If you have seen the marketing for the latest musical to hit Melbourne, you’ll have noticed that it relies heavily on testimonials.
Tweets from theatre goers adorn posters have been slapped on walls throughout the city. And it’s clear why, when they include gems like this:
“@bookofmormonau will the cast be doing stage door? Just wondering so I can thank them personally for changing my life”
Testimonials are an incredibly effective sales tool. Hearing about the experiences of other people who have been rewarded for their decision to purchase a product or service gives potential buyers courage to take the leap as they identify with those people and subconsciously see themselves achieving the same levels of success.
Key elements of effective testimonials
Not all testimonials are equal. To be compelling, they need to:
– Be authentic (the more details you can include the better, for instance name, profession, location – video is often more compelling as it seems more ‘real’.)
– Follow the problem, solution, outcome format: “I tried everything for my daughter’s painful and itchy rash but it cleared within 24 hours after using xxx.”
– Address client concerns or objections: “I doubled my investment within two months.”
– Written in a conversational rather than formal style.
For example, instead of: “Bob provides a professional mechanical service.”
“I’ve been burned in the past by mechanics charging me for unnecessary work so Bob has been a breath of fresh air. He listens to my concerns and explains what he is doing and why. I recommend him to all my friends and family.”
Instead of: “Good service.”
“I wish I’d had a dentist like Amy when I was a kid, maybe then I wouldn’t be scared of a checkup!”
You ask! Make it part of your follow up process after completing a sale or after providing a service to ask clients for their feedback (and their permission to use it for marketing purposes).
What to ask
Without putting words in their mouth, you need to ask clients for a testimonial in a way that is likely to provide the key elements needed for it to be effective.

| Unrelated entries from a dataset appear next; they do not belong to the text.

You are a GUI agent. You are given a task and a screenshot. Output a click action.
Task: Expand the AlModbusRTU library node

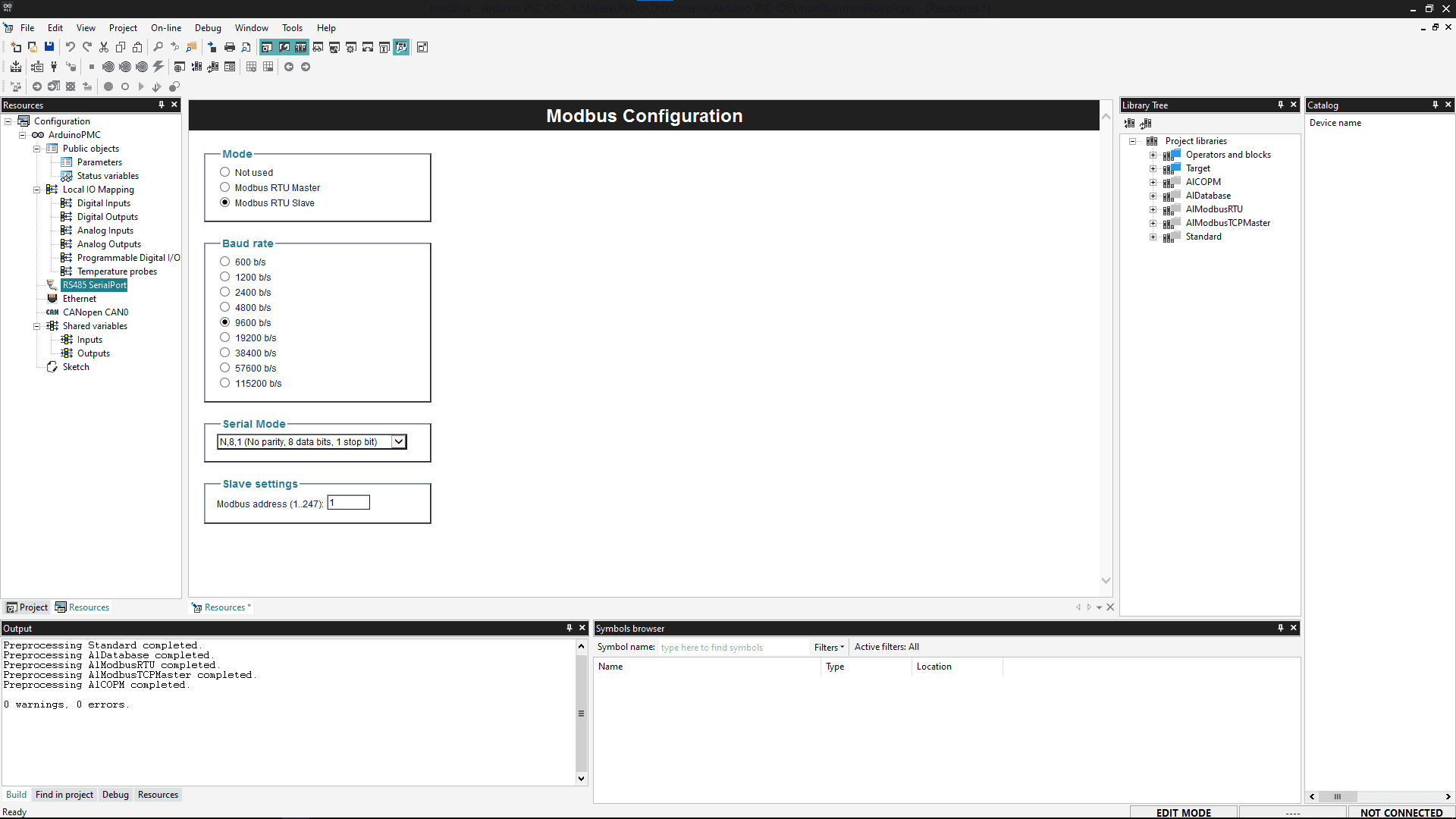click(x=1153, y=209)
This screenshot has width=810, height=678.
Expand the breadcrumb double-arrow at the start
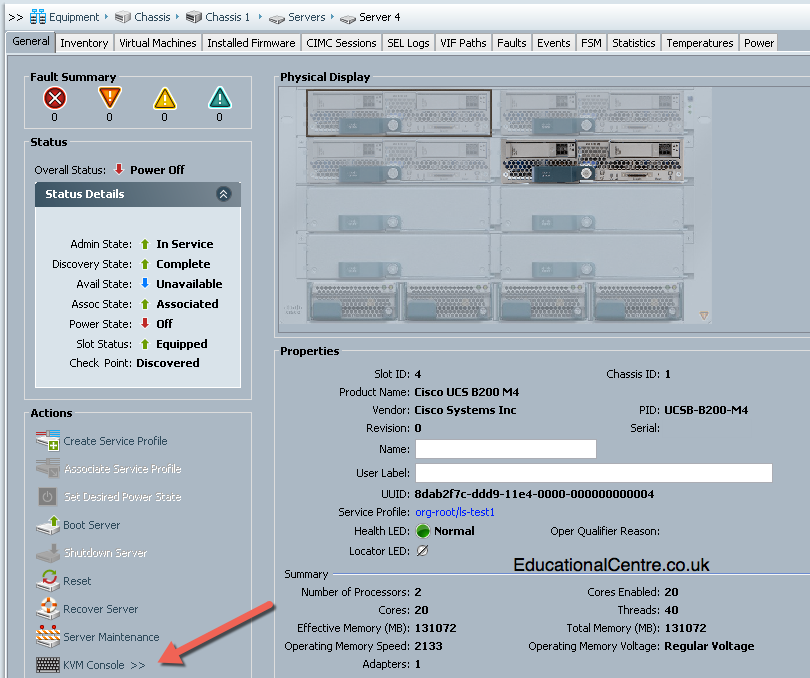15,17
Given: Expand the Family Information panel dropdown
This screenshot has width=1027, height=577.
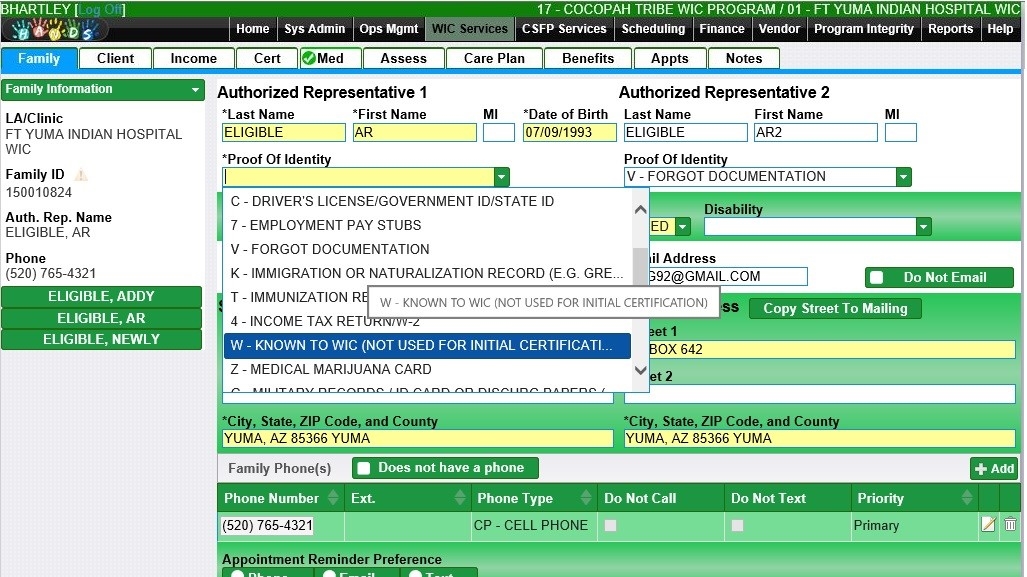Looking at the screenshot, I should point(196,90).
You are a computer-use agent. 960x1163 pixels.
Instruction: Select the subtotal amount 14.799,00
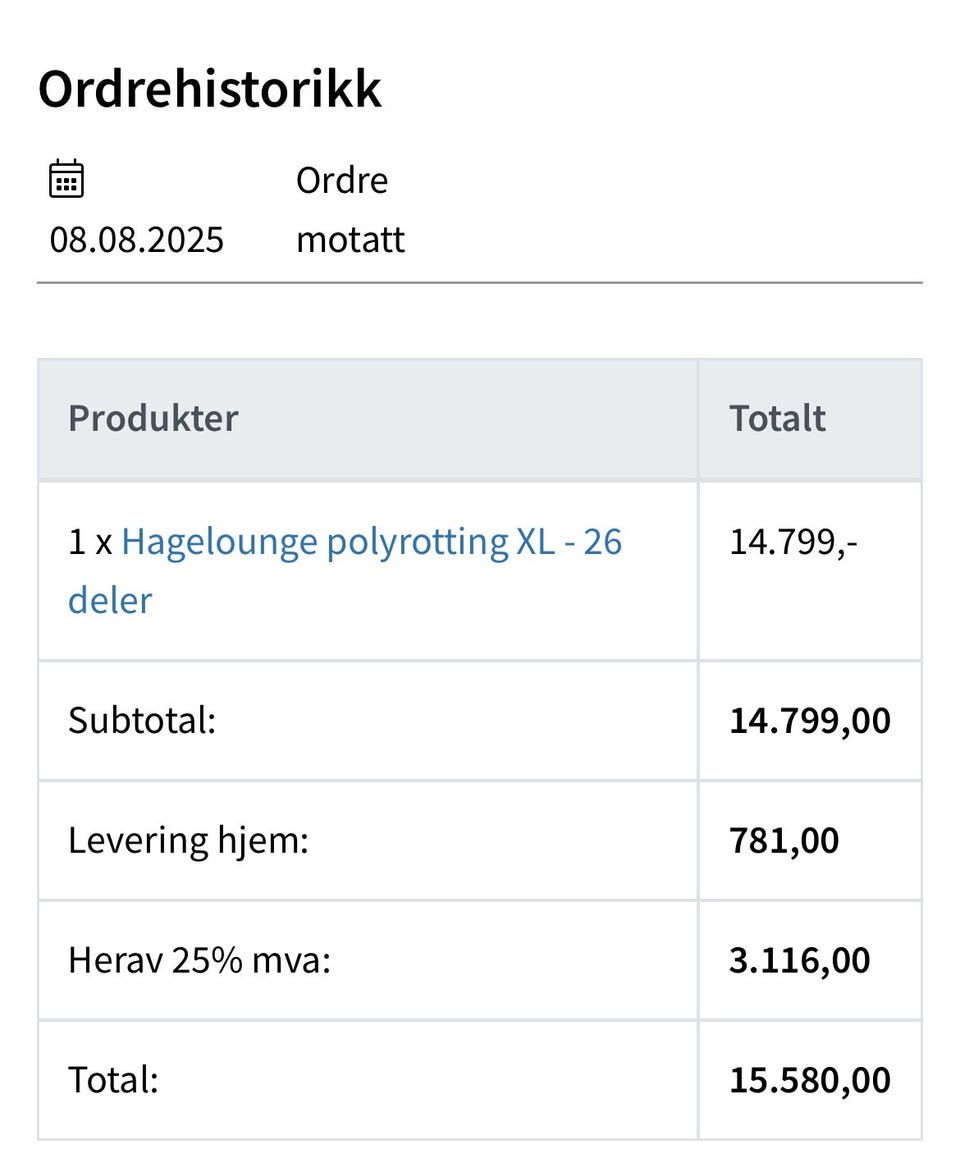[810, 720]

You can frame this by asking questions such as: problem, solution, outcome format
– Why did you buy our product/service? (to find out the problem)
– How did it help? (solution)
– What results have you achieved through using our product/service? (outcome)
– What concerns did you have about our product/service before you experienced it? (identify the sales objections that were overcome)
– Who do you think would benefit from our product/service? (identify others like them)
– Would you recommend our product/service? If so, why? (how it can help others like them)
How to get people to contribute a testimonial
– Reward them with entry to a prize draw
– Offer something small for everyone who submits a testimonial (gift card, discount offer…)
– Do it as part of a fun survey
– Offer to feature them on your blog or newsletter, which provides some cross promotion for their business
– Ask them personally; give them a call or send them an email
– Put a testimonials page on your website and ask people to submit theirs (you’ll probably want to ensure you can vet them first in case of spam or detrimental posts)
– Enable purchasers to add their testimonial via social media, including Facebook and Twitter
– You can also put out a call for testimonials on your company website and social media channels, or send them direct mail.
How to get testimonials for a new product/service
Give friends, family or existing clients a free taste of your new product or service in return for their feedback. This can also give you key information on ways to improve your new offering.
How to utilise your testimonials
Use testimonials wherever you can leverage their impact, including on your:
– Landing pages
– After your order form (to prevent buyer’s remorse)
– Social media
– Direct marketing
– General marketing collateral
Bonus – source of compelling case studies
Gathering testimonials should be an ongoing process. You want to refresh the testimonials you display on your marketing materials and you also want to keep in touch with your customers’ experience of your product and service and demonstrate that you are committed to constant improvement and listening to your clients.
Another bonus of gathering testimonials is that they provide a great source of potential case studies. If you have raving fans, tap into them and flesh out their success story. The longer story format of a case study provides a greater opportunity to tap into potential buyers’ emotions – and people buy on emotion justify with logic.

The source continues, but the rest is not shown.